Reversion of multidrug resistance by co-encapsulation of doxorubicin and cyclosporin A in polyalkylcyanoacrylate nanoparticles.

Individual and combined polyalkylcyanoacrylate nanoparticle formulation of cyclosporin A and doxorubicin were prepared and evaluated in an attempt to show improved growth inhibition efficacy in a resistant cell culture line. The drug loaded nanoparticles were prepared using the well established emulsion polymerization process without using any modification for the hydrophilic doxorubicin drug whereas the incorporation of cyclosporin A needed to wait a moment after the polymerization reaction started. This was necessary to avoid cyclosporin A precipitation and polymer aggregation. Cyclosporin A release from the nanoparticles was rapid probably because the drug was adsorbed onto the nanoparticles surface rather than embedded into the polymeric core. Doxorubicin displayed also a burst effect but with a slower second phase probably related with the nanoparticles bioerosion rate owing to its entrapment in the polymeric network. Finally, it was shown in resistant cell culture experiments that the association of both cyclosporin A and doxorubicin within a single nanoparticle formulation elicited the most effective growth rate inhibition as compared to other combinations of both drugs while using a lower amount of polymer compared to separated nanoparticle formulations. This result was probably due to the synergistic effect achieved by combining the chemo-sensitizing compound cyclosporin A, with an effective cytotoxic drug like doxorubicin.
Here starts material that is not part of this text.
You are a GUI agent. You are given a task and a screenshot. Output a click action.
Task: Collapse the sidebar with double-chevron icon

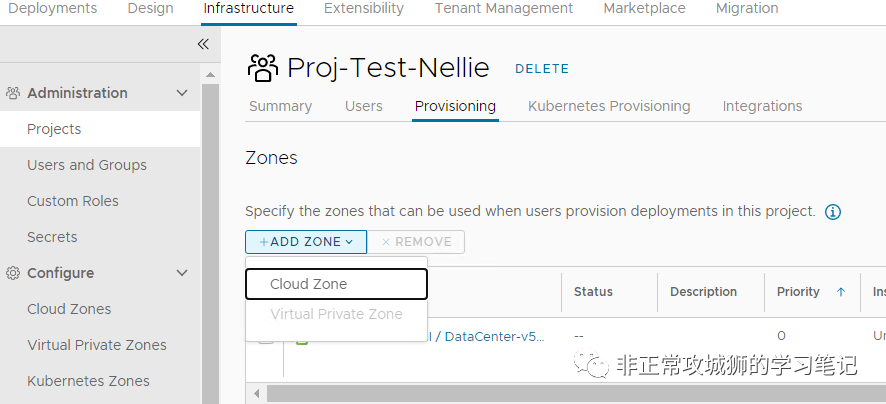click(203, 44)
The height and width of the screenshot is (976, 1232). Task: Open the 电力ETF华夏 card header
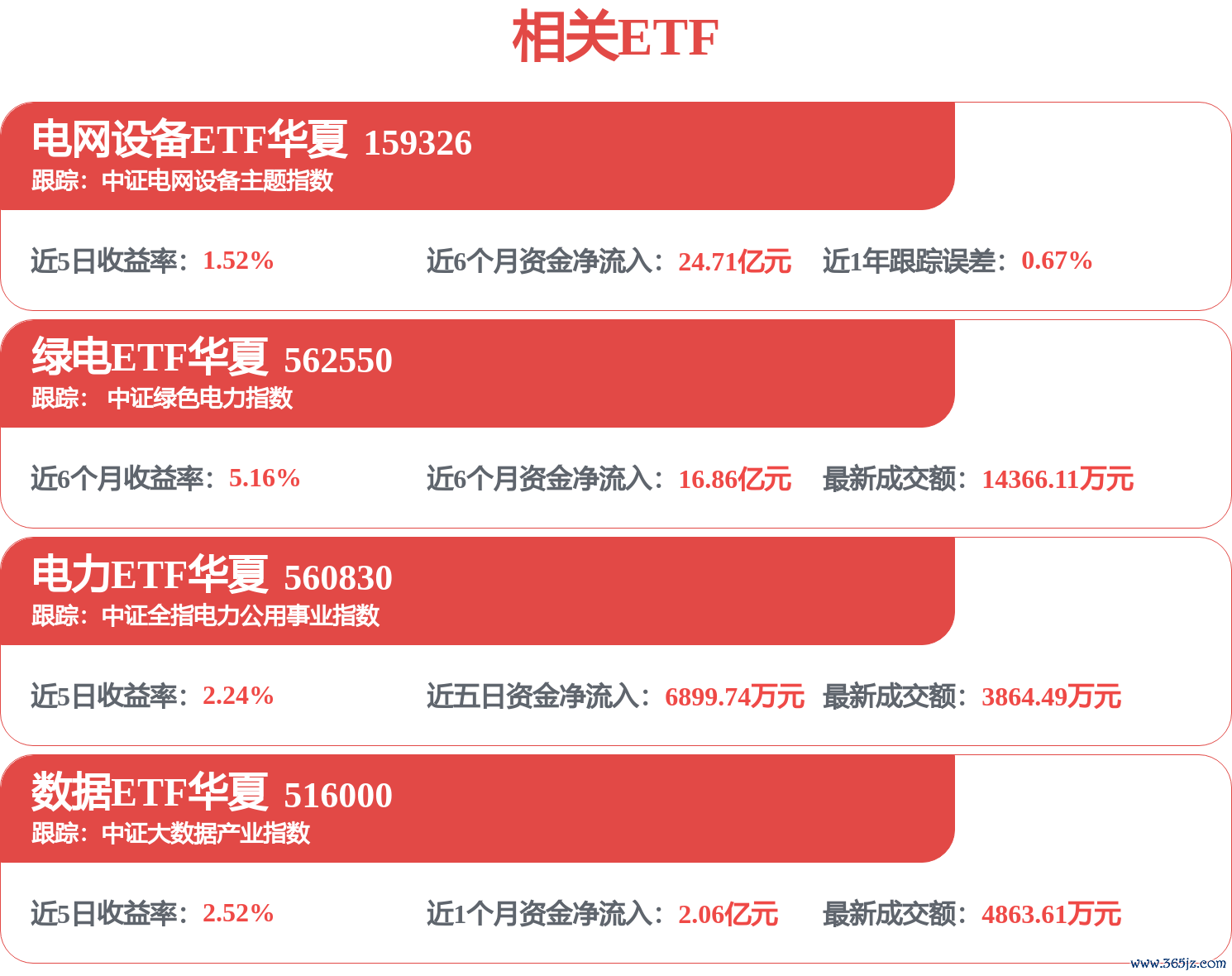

Investigation of the role of macrophages on the cytotoxicity of doxorubicin and doxorubicin-loaded nanoparticles on M5076 cells in vitro.

Doxorubicin-loaded PACA nanoparticles have been shown to be more efficient than free drug in mice bearing hepatic metastasis of the M5076 tumour. Due to the high phagocytic activity of Küpffer cells in the liver, it may be that these cells played a role of drug reservoir after nanoparticle phagocytosis. Therefore, the objective of this study was to assess the role of macrophages in mediating the cytotoxicity of doxorubicin-loaded nanoparticles on M5076 cells. The growth inhibition of tumour cells was evaluated in two ways: firstly, the cells were incubated in a coculture system consisting of special wells with two compartments separated by a porous membrane. M5076 cells were seeded into the lower compartment and the macrophages J774.A1 were introduced into the upper part. The macrophages were activated or not by IFN-gamma. The drug preparations were added only in the macrophage insert. Secondly, growth inhibition was also assessed in the conventional way, i.e. in direct contact with the tumour cells to serve as a reference. After direct contact, free doxorubicin (Dox) and doxorubicin-loaded nanoparticles (NP-Dox) had the same efficacy against M5076 cell growth. The coculture experiments led to a 5-fold increase in the IC(50) for both Dox and NP-Dox. The activation of macrophages by IFN-gamma in coculture significantly decreased the IC(50) values. In conclusion, after phagocytosis of doxorubicin-loaded nanoparticles, J774.A1 cells were able to release active drug, allowing it to exert its cytotoxicity against M5076 cells. Drug efficacy was potentiated by the activation of macrophages releasing cytotoxic factors such as NO, which resulted in increased tumour cell death. Thereby, the coculture system permitted us to investigate the macrophage-mediated cytotoxicity of colloidal carriers loaded with an anticancer drug, which is of great interest when further i.v. administration is envisaged.

Ability of doxorubicin-loaded nanoparticles to overcome multidrug resistance of tumor cells after their capture by macrophages.

PURPOSE: Investigation of the ability of doxorubicin-loaded nanoparticles (NP/Dox) to overcome multidrug resistance (MDR) when they have first been taken up by macrophages. METHODS: The growth inhibition of P388 sensitive (P388) and resistant (P388/ADR) tumor cells was evaluated in a coculture system consisting of wells with two compartments. The tumor cells were seeded into the lower compartment, the macrophages were introduced into the upper part in which the drug preparations were also added. RESULTS: Doxorubicin exerted lower cytotoxicity on tumor cells in coculture compared with direct contact. In P388/ADR, NP/Dox cytotoxicity was far higher than that of free doxorubicin (Dox). Three different formulations of cyclosporin A (either free (CyA), loaded to nanoparticles (NP/CyA) or in a combined formulation with doxorubicin (NP/Dox-CyA)), were added to modulate doxorubicin efficacy. The addition of cyclosporin A to Dox increased drug cytotoxicity. Both CyA added to NP/Dox and NP/Dox-CyA were able to bypass drug resistance. CONCLUSIONS: Despite the barrier role of macrophages, NP/Dox remained far more cytotoxic than Dox against P388/ADR. Both NP/Dox + CyA and NP/Dox-CyA allowed to overcome MDR, but the last one should present greater advantage in vivo by confining both drugs in the same compartment, hence reducing the adverse effects.